» Objectives
(A) Using the passage on the single "Hometown Unicorn", decide whether each statement agrees with it: (i) the single reached number 47 in the UK Singles Chart; (ii) Franck Fontaine was missing for a month in 1979; (iii) the Welsh quotes continued on SFA singles up to and including "Demons". For each, answer yes or no and quote the words that settle it.
(B) Render this sentence from the passage on the single "Hometown Unicorn" in Spanish: "The packaging of the single features a quote in Welsh, 'Bydded goleuni!', which means 'Let there be light!'."

» Passage shown
______
"Hometown Unicorn" is the debut single by Super Furry Animals, released on Alan McGee's Creation Records label on 26 February 1996. It reached #47 in the UK Singles Chart and was voted as "Single of the Week" in NME.

The packaging of the single features a quote in Welsh, 'Bydded goleuni!', which means 'Let there be light!'. This practice of including Welsh quotes was followed by every subsequent SFA single up to, and including, "Demons" in 1997.

"It's about this French teenager called Franck Fontaine who disappeared in 1979, then turned up a week later, claiming he had been abducted by aliens," observed Tim Wheeler of Ash. "Of course, there's always the chance that he went on holiday." A photograph of Fontaine appears on the CD single and on the sleeve of Fuzzy Logic.
______
» Stored data
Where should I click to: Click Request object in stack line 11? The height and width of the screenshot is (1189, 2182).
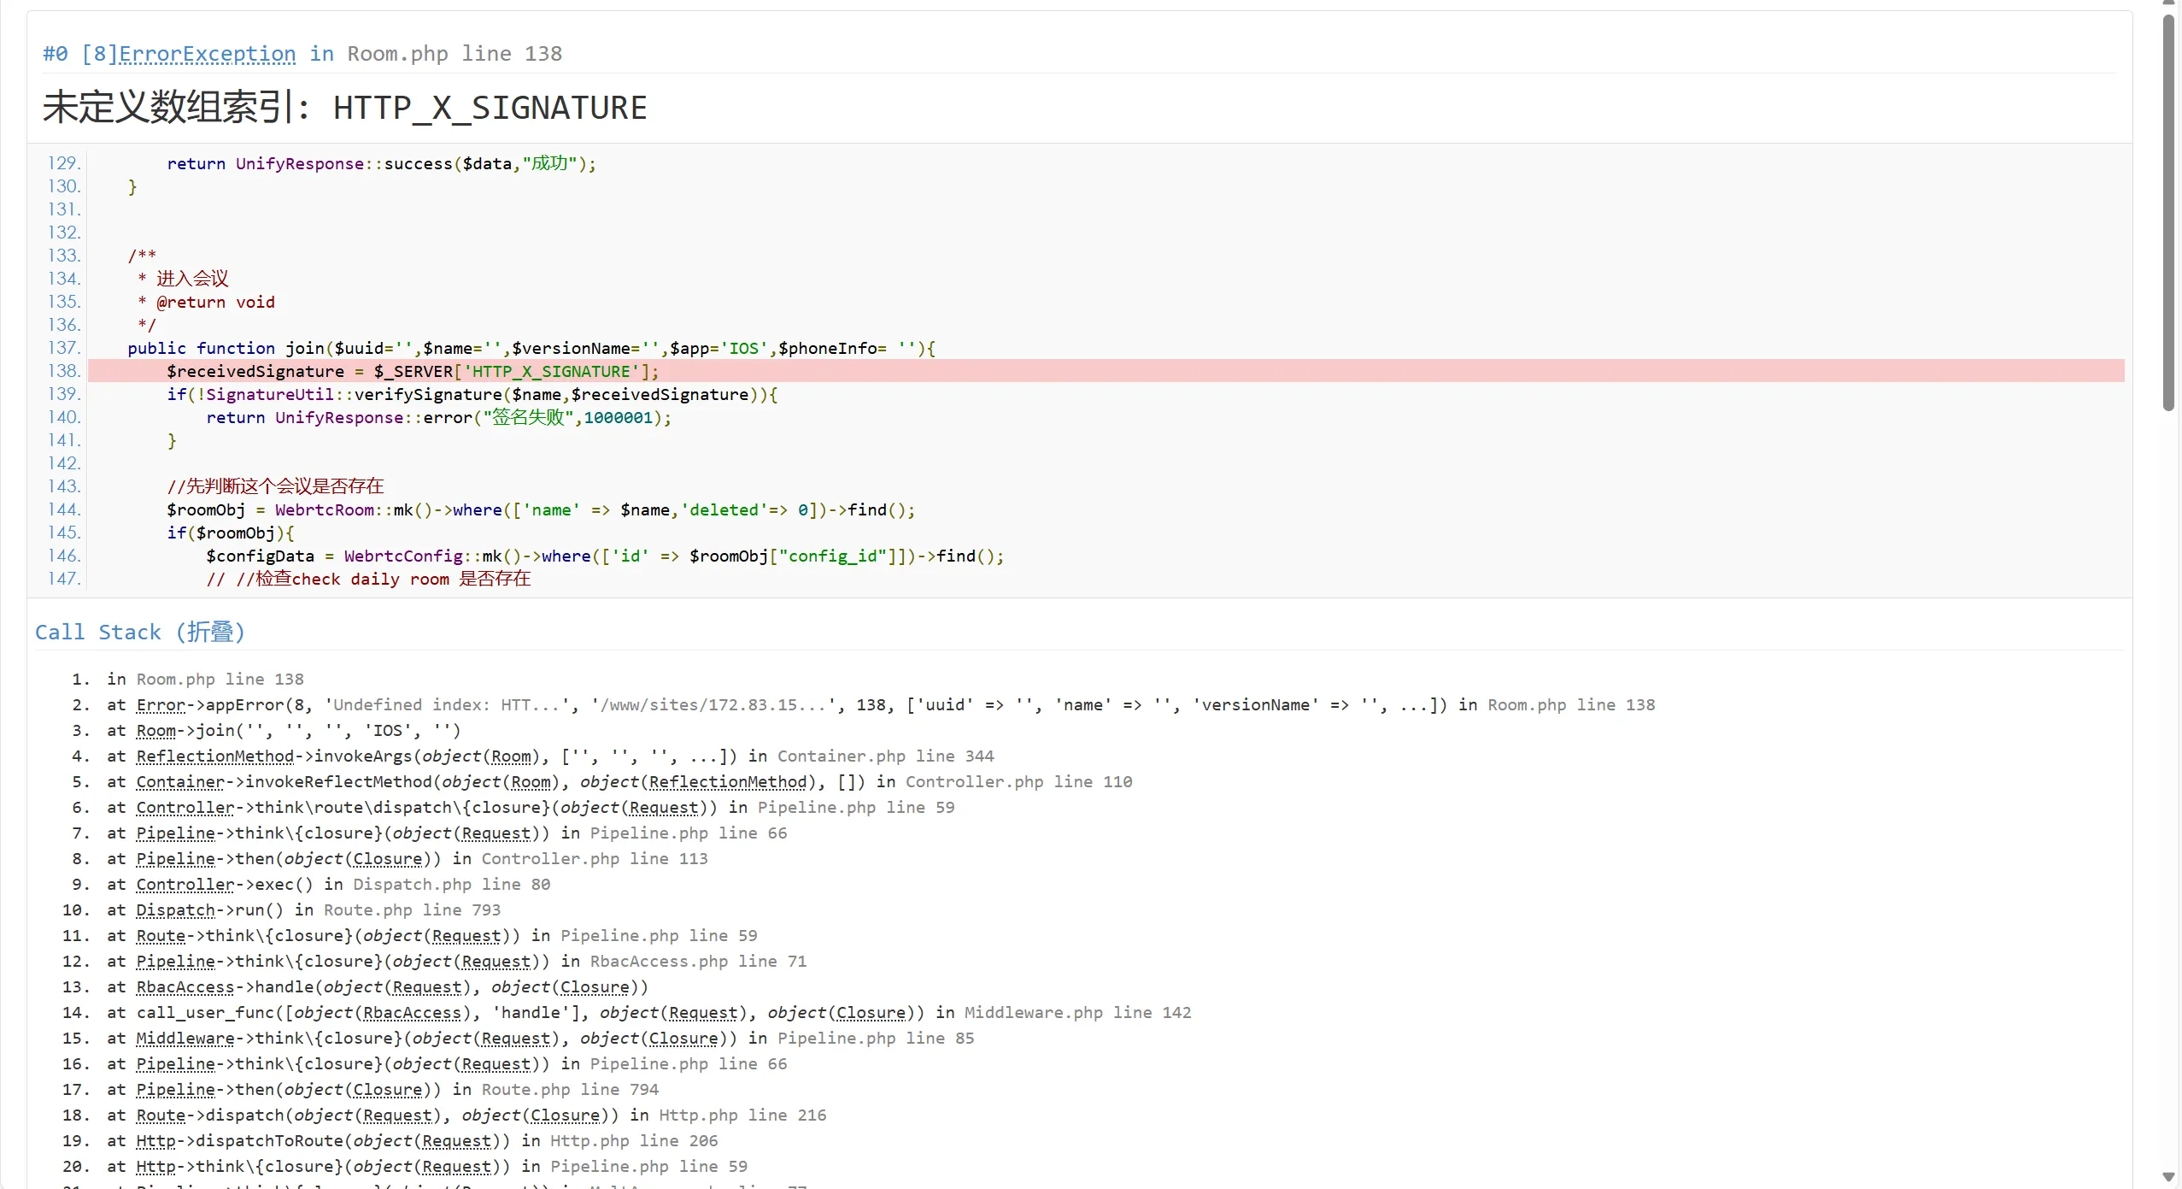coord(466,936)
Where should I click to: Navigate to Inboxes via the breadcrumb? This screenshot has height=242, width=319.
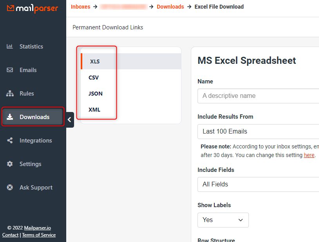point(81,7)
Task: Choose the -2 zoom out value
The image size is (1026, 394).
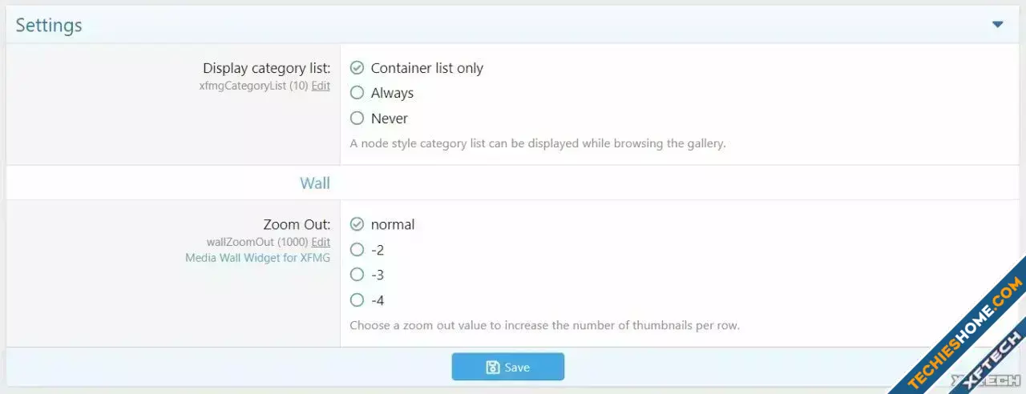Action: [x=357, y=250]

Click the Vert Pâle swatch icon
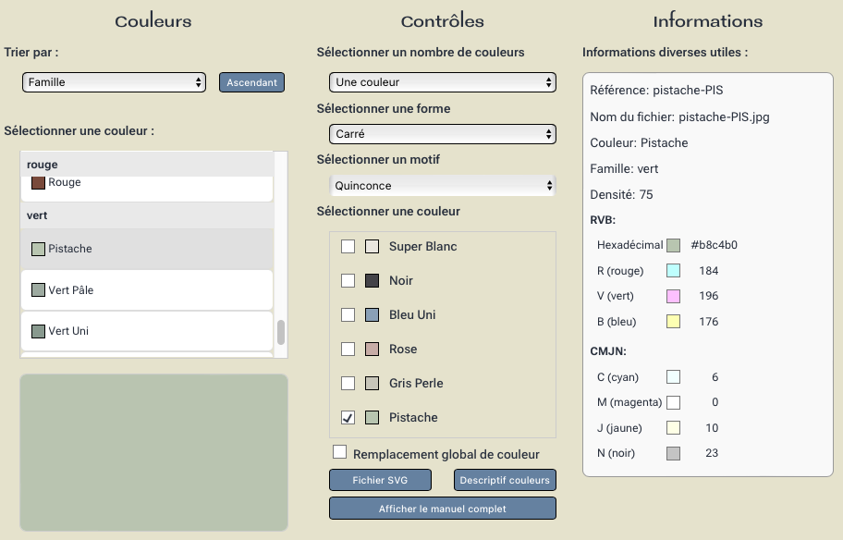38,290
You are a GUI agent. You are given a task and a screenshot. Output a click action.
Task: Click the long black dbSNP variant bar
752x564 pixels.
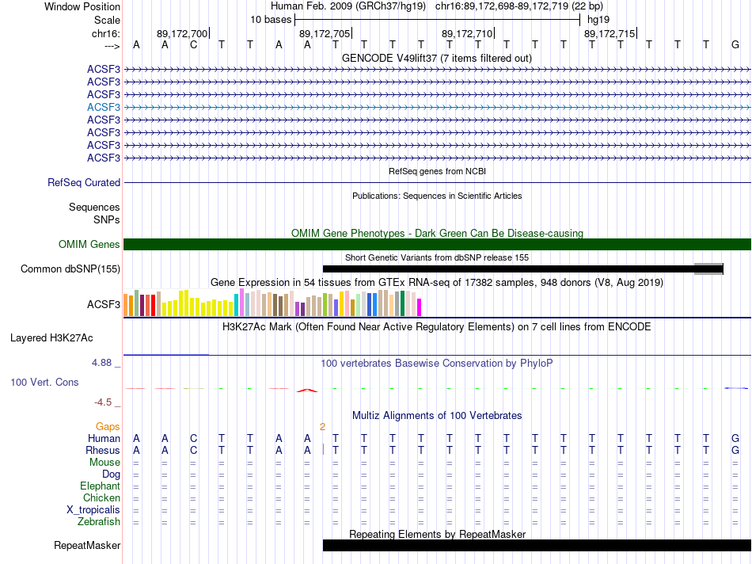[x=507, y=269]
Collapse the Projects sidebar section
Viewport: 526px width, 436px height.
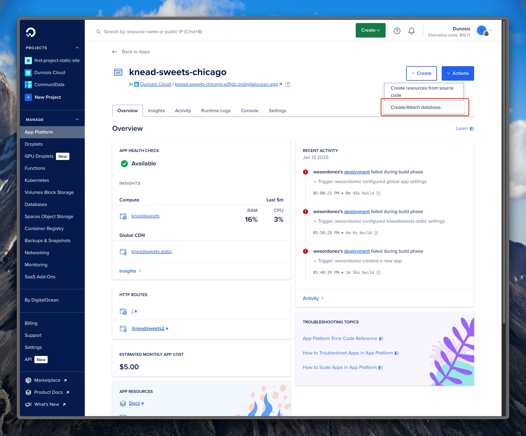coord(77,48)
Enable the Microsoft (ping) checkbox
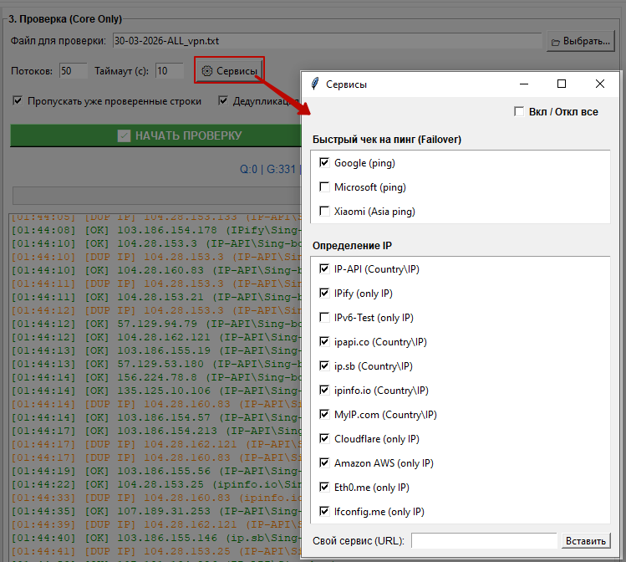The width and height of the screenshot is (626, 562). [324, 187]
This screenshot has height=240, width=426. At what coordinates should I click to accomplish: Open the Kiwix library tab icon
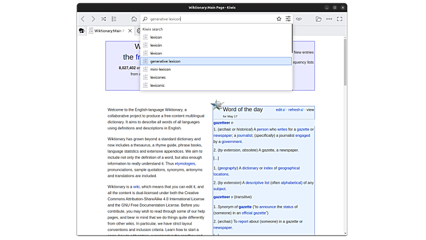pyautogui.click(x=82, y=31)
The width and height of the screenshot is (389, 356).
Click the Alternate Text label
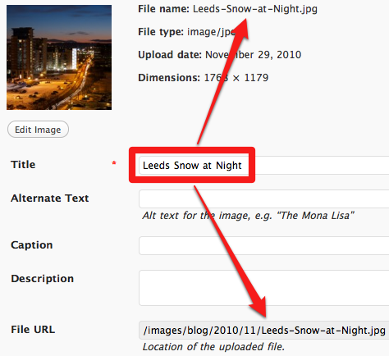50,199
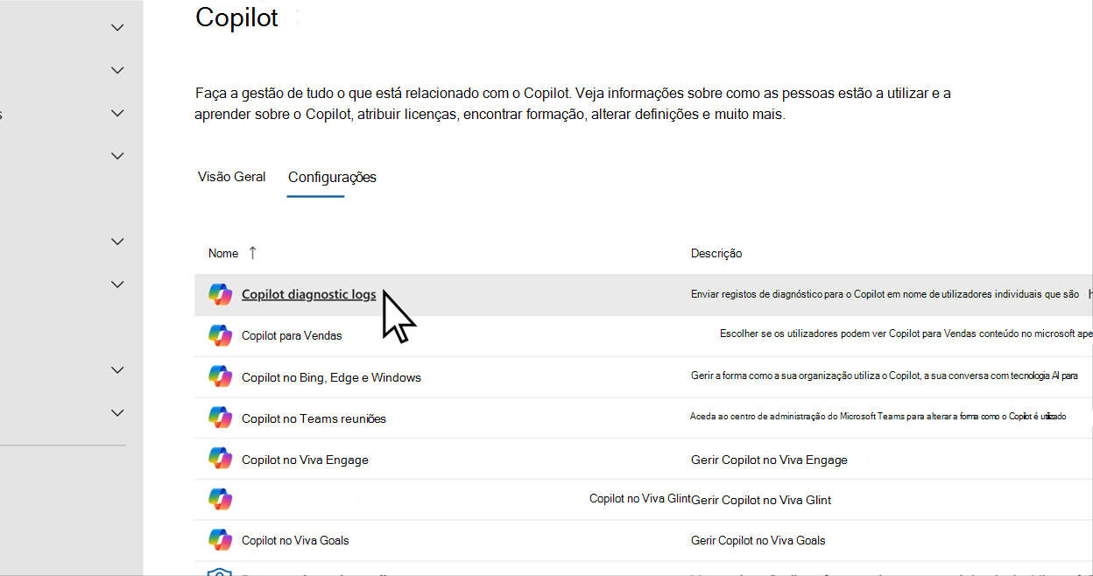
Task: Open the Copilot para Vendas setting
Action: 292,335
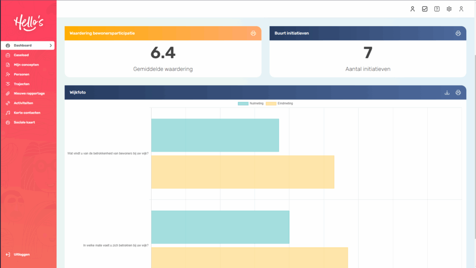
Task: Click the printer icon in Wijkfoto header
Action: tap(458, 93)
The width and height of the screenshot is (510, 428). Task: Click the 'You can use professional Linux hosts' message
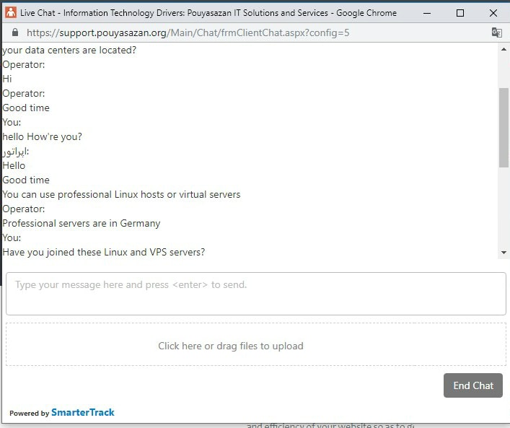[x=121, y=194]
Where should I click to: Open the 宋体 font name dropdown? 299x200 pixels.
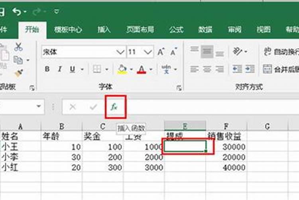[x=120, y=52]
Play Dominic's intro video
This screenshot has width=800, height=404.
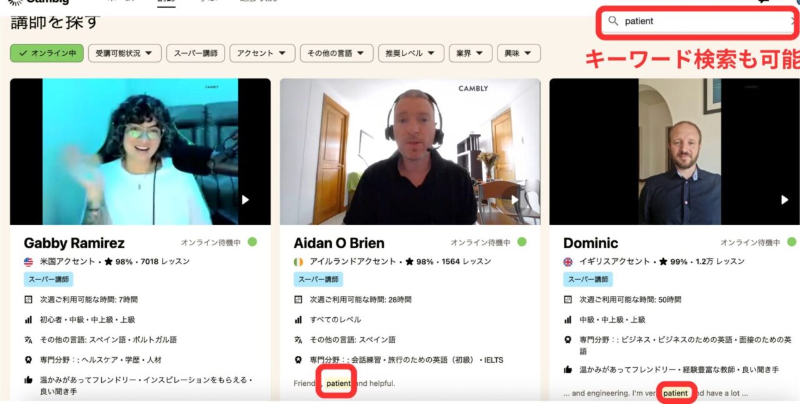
______
» Written responses
(A)
(i) Yes: "It reached #47 in the UK Singles Chart"
(ii) No: "then turned up a week later"
(iii) Yes: "followed by every subsequent SFA single up to, and including, "Demons" in 1997"

(B) El empaque del sencillo incluye una cita en galés, 'Bydded goleuni!', que significa '¡Hágase la luz!'.